*Extracted information:*
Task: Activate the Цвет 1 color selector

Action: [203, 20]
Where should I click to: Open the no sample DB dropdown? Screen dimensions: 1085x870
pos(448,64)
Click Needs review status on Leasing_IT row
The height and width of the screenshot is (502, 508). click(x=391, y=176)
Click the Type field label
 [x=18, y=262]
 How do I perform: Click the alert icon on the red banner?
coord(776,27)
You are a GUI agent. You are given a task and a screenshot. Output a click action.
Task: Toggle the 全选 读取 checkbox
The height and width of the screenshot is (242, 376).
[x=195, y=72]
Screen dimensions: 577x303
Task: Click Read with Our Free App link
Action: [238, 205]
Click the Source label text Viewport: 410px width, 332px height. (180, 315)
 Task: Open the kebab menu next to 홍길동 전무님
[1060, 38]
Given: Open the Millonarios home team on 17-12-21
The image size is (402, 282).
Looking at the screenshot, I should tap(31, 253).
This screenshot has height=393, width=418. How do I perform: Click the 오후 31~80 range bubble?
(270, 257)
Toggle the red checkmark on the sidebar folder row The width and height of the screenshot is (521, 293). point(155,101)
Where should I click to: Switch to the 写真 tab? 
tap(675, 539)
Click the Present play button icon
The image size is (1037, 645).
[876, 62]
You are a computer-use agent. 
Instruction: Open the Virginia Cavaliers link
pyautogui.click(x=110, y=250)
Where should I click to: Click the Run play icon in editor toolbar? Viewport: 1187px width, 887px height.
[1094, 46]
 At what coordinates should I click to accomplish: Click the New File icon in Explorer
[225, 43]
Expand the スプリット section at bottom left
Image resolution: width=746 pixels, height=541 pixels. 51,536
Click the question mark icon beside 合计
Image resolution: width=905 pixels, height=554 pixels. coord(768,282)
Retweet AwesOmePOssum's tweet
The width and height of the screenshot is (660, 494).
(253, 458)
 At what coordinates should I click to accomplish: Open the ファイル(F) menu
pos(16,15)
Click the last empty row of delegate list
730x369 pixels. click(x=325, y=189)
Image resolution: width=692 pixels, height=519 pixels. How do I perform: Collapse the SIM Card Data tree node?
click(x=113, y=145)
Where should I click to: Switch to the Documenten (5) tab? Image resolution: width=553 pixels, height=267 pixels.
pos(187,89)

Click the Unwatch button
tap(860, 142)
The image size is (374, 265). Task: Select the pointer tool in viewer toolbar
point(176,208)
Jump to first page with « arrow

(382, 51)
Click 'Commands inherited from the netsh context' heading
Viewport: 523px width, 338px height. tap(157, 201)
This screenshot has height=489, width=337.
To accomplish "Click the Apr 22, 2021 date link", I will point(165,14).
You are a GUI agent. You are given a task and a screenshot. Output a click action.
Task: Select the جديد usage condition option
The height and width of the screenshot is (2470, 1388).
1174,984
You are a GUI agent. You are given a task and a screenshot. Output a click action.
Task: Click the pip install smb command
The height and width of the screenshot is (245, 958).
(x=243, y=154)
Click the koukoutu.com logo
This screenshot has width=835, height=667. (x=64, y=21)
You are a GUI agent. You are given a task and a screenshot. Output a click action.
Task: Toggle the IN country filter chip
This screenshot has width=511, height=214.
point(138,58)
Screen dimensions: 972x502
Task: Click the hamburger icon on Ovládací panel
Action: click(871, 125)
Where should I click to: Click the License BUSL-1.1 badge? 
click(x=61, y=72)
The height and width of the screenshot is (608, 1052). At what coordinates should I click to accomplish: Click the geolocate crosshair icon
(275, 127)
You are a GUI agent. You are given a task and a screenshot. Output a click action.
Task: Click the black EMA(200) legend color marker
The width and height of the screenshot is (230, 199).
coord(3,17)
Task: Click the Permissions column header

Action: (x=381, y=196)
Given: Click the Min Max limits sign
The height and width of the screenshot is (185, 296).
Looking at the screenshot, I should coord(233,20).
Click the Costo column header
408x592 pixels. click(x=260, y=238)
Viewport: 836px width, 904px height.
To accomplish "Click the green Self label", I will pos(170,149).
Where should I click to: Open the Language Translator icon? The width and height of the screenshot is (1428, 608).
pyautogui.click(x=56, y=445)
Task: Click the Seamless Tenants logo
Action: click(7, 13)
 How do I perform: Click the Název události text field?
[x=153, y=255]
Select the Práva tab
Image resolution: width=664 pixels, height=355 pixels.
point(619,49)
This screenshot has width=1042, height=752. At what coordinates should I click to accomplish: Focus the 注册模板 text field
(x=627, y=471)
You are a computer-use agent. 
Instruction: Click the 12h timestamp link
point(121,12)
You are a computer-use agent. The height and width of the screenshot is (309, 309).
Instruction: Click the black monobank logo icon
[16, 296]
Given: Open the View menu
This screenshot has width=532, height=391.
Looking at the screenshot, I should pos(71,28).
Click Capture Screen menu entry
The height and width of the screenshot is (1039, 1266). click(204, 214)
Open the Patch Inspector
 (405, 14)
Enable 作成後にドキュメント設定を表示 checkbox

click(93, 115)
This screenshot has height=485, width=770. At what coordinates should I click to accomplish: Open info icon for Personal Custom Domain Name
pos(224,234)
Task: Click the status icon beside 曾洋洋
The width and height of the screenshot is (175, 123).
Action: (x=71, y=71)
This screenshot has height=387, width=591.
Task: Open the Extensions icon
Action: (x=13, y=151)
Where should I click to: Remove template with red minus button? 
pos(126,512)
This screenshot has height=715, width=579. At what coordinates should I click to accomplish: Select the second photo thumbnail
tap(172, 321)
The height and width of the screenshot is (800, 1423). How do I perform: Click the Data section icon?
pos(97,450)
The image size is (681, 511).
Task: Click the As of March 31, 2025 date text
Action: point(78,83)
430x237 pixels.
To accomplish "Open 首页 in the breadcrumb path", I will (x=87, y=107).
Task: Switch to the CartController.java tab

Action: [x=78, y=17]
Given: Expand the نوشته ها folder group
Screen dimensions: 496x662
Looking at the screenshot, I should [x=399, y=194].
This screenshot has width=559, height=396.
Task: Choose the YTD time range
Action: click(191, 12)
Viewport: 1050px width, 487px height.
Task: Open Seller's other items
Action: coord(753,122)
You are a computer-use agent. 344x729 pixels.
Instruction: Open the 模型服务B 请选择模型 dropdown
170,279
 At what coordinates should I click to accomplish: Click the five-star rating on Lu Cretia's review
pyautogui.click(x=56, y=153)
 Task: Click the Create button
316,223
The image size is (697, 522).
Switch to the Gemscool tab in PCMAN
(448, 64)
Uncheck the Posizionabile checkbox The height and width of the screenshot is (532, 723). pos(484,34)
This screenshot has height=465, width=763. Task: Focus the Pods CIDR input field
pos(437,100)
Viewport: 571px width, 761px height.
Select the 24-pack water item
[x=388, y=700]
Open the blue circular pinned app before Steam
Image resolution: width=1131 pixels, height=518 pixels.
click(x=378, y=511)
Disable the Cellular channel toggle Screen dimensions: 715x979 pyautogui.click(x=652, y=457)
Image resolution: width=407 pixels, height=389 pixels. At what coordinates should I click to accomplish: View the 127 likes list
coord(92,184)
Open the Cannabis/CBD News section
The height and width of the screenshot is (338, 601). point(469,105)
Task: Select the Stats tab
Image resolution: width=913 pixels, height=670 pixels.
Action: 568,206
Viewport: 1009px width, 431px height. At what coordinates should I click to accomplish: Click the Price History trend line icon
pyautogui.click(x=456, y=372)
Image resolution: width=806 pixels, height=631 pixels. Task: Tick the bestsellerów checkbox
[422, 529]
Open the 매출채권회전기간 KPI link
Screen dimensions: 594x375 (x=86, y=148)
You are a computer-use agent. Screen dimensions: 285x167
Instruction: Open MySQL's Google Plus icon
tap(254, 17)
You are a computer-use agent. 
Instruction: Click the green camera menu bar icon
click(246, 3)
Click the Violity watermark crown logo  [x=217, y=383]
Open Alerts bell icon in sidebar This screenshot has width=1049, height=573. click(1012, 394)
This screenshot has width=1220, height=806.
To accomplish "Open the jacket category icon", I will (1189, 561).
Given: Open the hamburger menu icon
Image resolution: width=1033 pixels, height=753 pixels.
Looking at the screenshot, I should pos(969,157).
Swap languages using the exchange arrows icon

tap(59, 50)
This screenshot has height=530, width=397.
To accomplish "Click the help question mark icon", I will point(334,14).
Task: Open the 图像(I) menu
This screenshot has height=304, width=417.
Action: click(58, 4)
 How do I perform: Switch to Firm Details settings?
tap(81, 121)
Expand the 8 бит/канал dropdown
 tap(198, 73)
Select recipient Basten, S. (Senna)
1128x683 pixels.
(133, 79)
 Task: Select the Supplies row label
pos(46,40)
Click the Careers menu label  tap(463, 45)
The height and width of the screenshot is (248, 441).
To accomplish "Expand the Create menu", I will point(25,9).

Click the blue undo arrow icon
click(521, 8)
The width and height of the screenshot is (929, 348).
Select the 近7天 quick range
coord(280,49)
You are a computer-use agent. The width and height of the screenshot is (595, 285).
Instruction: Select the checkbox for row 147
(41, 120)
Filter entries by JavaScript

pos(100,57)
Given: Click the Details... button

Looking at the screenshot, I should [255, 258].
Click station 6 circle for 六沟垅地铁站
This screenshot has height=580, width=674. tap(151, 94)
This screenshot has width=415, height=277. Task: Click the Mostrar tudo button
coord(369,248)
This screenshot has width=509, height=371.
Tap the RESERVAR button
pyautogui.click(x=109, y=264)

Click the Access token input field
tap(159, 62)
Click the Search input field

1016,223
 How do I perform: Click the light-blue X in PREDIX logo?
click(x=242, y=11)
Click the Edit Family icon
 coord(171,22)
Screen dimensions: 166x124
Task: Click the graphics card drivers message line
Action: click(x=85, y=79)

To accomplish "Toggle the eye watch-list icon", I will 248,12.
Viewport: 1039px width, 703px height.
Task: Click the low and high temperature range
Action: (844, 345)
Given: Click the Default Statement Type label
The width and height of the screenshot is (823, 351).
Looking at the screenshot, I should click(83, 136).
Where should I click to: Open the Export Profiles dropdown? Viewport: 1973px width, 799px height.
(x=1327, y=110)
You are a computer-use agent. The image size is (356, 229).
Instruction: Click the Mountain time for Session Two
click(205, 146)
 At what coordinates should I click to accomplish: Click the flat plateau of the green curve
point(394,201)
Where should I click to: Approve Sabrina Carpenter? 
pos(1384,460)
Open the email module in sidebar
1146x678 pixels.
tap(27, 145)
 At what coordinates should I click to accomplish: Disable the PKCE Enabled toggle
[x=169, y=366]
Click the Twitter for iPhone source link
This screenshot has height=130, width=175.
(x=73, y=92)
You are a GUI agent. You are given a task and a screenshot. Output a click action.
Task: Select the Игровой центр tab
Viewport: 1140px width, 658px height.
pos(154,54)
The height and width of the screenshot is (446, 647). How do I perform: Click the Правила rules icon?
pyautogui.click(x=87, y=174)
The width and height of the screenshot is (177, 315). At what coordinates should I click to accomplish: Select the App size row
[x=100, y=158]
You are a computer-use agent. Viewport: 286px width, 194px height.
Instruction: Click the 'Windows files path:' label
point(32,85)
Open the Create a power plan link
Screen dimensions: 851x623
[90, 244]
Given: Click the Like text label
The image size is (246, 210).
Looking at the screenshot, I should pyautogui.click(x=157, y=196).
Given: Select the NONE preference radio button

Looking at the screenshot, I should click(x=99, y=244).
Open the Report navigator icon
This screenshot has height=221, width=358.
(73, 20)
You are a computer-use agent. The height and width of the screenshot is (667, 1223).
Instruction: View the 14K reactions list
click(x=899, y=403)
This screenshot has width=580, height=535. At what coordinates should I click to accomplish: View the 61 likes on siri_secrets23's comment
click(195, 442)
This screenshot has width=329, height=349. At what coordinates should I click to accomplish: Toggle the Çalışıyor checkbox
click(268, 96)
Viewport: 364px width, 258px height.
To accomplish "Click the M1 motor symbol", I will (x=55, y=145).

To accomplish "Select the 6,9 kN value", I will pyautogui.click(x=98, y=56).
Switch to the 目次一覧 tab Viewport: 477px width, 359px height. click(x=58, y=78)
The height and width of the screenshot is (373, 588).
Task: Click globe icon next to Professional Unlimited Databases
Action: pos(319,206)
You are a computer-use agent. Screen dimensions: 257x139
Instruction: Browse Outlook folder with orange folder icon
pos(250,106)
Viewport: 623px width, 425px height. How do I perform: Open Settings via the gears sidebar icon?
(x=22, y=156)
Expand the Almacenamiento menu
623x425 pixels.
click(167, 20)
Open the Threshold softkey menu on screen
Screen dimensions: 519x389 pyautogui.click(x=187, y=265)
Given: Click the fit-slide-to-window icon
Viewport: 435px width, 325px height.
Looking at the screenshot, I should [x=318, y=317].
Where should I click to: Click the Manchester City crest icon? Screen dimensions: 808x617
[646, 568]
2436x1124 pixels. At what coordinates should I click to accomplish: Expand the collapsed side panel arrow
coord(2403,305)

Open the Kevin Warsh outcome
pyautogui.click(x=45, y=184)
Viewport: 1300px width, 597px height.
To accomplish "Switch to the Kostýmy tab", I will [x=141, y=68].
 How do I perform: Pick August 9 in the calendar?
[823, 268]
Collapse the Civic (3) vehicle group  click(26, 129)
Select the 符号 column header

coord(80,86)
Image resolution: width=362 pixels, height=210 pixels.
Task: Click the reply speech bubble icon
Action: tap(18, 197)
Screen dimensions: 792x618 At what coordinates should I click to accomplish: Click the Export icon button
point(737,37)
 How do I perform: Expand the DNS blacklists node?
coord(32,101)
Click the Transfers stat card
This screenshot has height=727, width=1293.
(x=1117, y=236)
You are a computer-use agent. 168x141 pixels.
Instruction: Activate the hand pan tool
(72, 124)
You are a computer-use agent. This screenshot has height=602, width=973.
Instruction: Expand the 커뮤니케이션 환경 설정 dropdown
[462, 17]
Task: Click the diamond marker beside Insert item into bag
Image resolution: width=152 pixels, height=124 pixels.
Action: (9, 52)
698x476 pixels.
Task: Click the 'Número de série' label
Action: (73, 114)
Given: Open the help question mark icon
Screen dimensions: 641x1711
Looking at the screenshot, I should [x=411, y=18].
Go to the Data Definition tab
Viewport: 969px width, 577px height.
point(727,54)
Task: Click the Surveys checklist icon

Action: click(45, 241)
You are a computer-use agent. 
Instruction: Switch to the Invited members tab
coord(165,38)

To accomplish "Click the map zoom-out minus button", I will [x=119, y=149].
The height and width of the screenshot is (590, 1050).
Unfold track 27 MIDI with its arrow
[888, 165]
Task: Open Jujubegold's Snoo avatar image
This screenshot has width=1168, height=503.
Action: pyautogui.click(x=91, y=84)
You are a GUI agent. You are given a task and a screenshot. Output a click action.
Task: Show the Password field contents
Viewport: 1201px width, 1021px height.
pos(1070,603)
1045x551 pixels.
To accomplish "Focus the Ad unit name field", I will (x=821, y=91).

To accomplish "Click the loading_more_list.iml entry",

*Exercise instructions:*
From the listing above, return every line that contains the word "help".

*Solution:*
To accomplish "Click the help question mark icon", I will point(334,14).
Given: Open the help question mark icon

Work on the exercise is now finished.